Windows 2000's (Win2K's) new rollout and deployment tools are a great improvement over those of Windows NT 4.0. But the new tools still don't do what I need them to do. I wipe my computer's hard disk and reinstall my OS and applications from scratch a few times a year. I'd like to automate this process but usually can't. Although scripting an OS installation has become easier (as I explain in Inside Out, "Unattended Installs with Windows 2000 Professional," page 175), application installs and the fine-tuning that I need to do to make my applications just right are difficult or impossible to script. What I call the Holy Grail of configuration—push a button, walk away for an hour, and return to find a freshly installed clone of my old system—is still just out of my grasp.

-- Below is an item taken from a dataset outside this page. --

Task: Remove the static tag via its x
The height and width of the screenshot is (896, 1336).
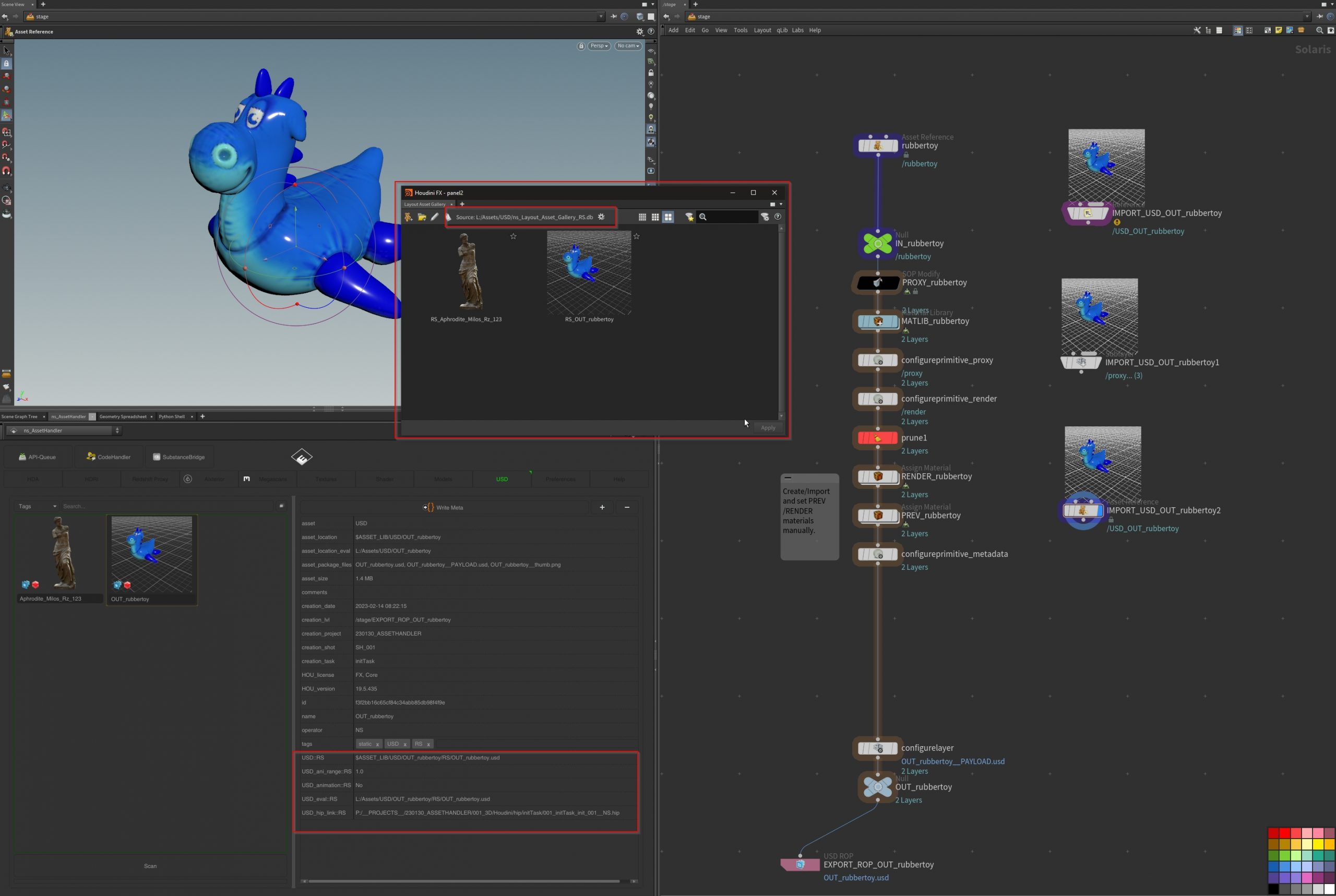Action: coord(377,745)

Like Perceval in the Arthurian story, I sometimes think that I can glimpse the Grail from across the room, but I can't quite get my hands around it. With just a bit more work, however, I think a portable, hands-free setup and configuration service could be possible.

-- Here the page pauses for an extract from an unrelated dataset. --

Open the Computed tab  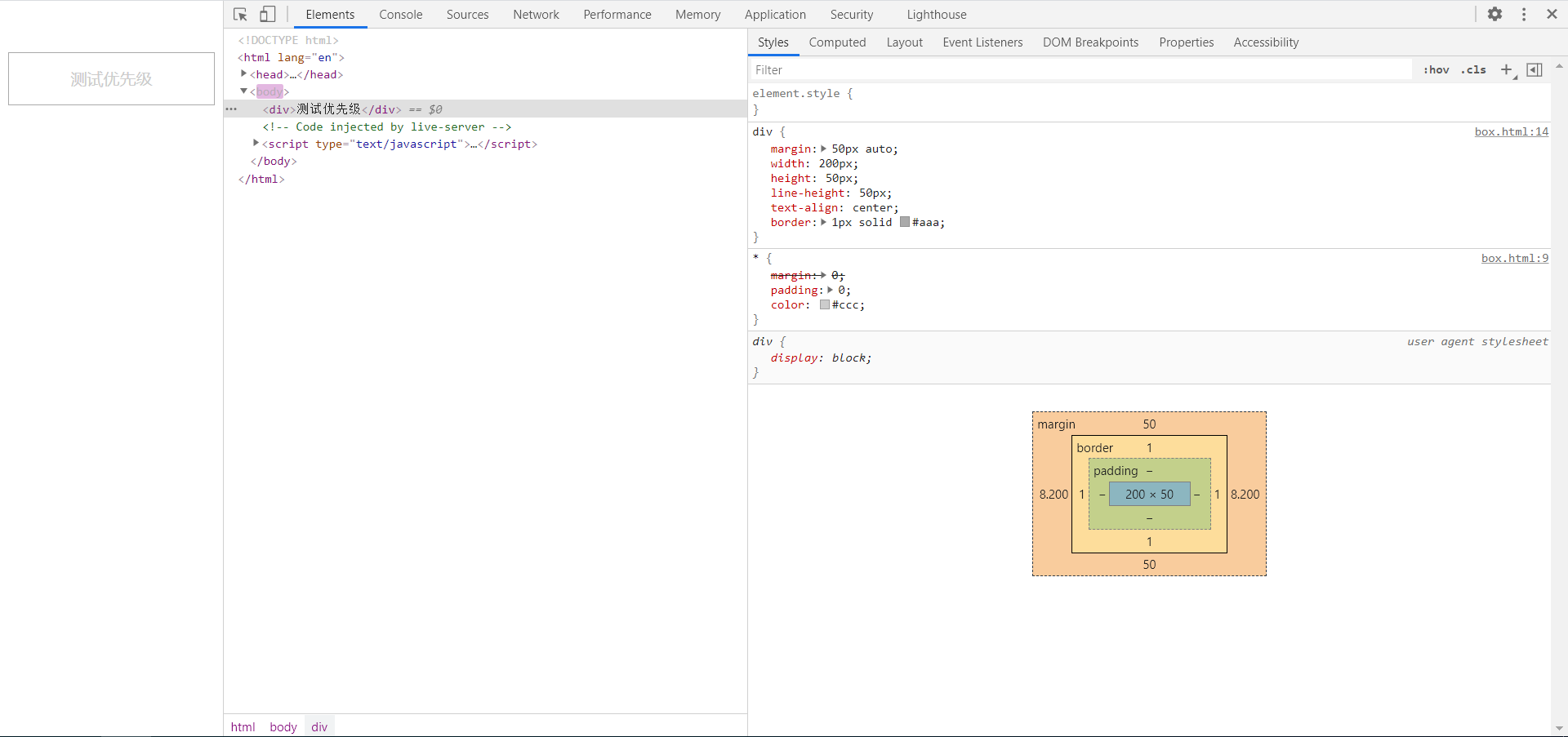[x=837, y=42]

Traditional cloning tools such as Symantec's Norton Ghost, Microsoft Remote Installation Services (RIS), and PowerQuest's Drive Image Pro are useful, but those tools clone by storing unwieldy multigigabyte images. Using a traditional cloning tool seems inelegant because my configurations are fairly simple, requiring only a few thousand bytes rather than billions of bytes.

What information do you really need to have when you're installing an OS and a bunch of applications? Assume that the installs will be network-based, with installation files on a server. First, you need to know which server and share contain the installation files, and you need a user account name and password that can access that share. You need to know the command (and its parameters) that kicks off the installation. When you install an OS, the system usually asks you some questions, so you need to store the answers to those questions somewhere, as you do when you prebuild an installation script. Finally, you need the same information for each application that you want to install.

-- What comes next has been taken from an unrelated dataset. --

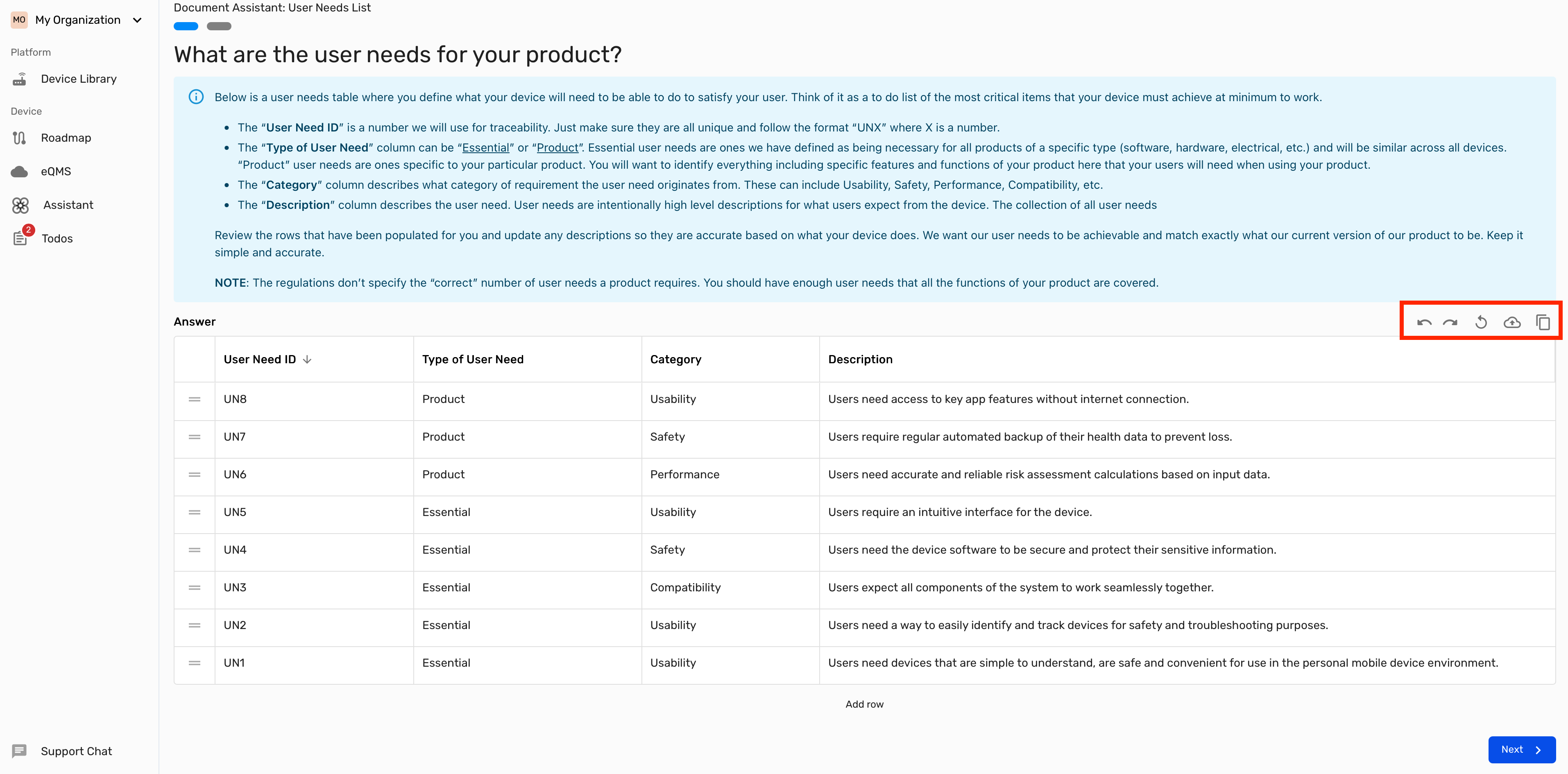Click the drag handle for row UN8
1568x774 pixels.
pos(194,399)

In a perfect world, individual application setup programs wouldn't exist. Your system would simply use a generic Setup program that could install the OS, the applications, or both. The Setup program would require as input a script for each application that would tell the program how to do a no-frills installation for that application, but Setup would also know the questions and possible answers that each application's installation routine requires. Setup could then read the answers to those questions in a standard format that works for all applications and OSs. You could give Setup a file telling it which applications and OS you wanted to install, where to find them, and what responses to give to the applications' installation questions. Then, you could leave, and Setup would configure your machine exactly the way you like it.

Building a script file for this über-Setup doesn't need to be difficult. When you run Setup manually, it could pay attention to your choices, then produce a script file to reproduce that configuration exactly on another machine. I can also imagine a program that could at any moment audit a PC and generate a script that could clone that system. Imagine being able to execute a simple command and receiving a few pages that completely describe a particular PC's configuration!

The perfect installation would need one more thing: a way to get started. Because an empty PC contains no code, how do you get to the network in the first place to invoke Setup? The RIS- or Preboot Execution Environment (PXE)-based model is a good start but supports only a limited set of computers. The model's main problem arises because every model of NIC requires a different driver. But NIC vendors could fix that problem by agreeing to always support a basic set of networking commands in a uniform manner with some kind of bare-bones network API (call it BBNAPI). Then, you could carry around one disk that contained just enough code to attach a new computer to a network so that you could kick off the generic Setup engine.